[cfe-dev] Spell Correction Efficiency

Sun Nov 21 17:53:28 PST 2010

On Sun, Nov 21, 2010 at 7:58 PM, Matthieu Monrocq
<matthieu.monrocq at gmail.com> wrote
>> We had a discussion a month ago I think about the Spell Correction
>> algorithm which was used in CLang, notably for auto-completion, based on the
>> Levenstein distance.

I presume you've thought about whether suffix-tries and prefix-tries
would work for the case of typos on computer identifiers?

> - a good Trie implementation, or hints in how to implement one.

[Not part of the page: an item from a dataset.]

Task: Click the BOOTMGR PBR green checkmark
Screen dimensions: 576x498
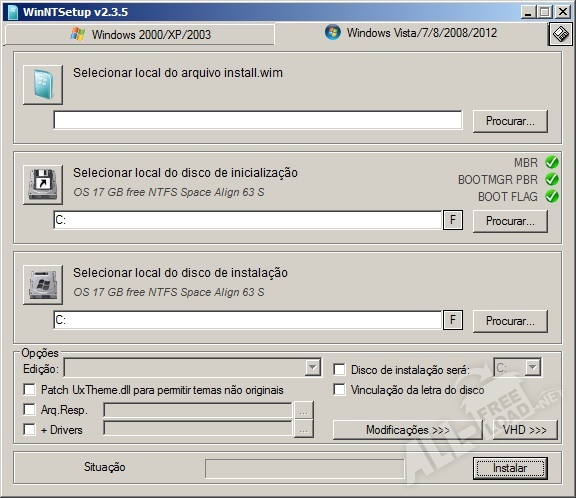Action: click(552, 179)
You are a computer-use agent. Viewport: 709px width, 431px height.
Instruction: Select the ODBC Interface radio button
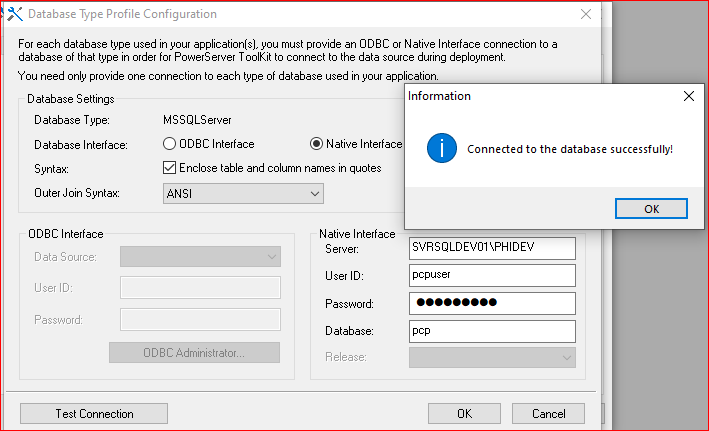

A Trie seems
> to be the best index (quite compact yet ordered), however I only have a
> naive implementation at the moment.

I've got a hash-trie implementation (the datastructure that is used,
eg, to store the dictionary of hypenation exceptions in TeX) in C++
that's heavily designed for small alphabets and integer "payloads", so
it's unlikely to be directly suitable, but you can have  a look at it
if you like. (Drop me a personal email.)

-- 
cheers, dave tweed__________________________
computer vision reasearcher: david.tweed at gmail.com
"while having code so boring anyone can maintain it, use Python." --
attempted insult seen on slashdot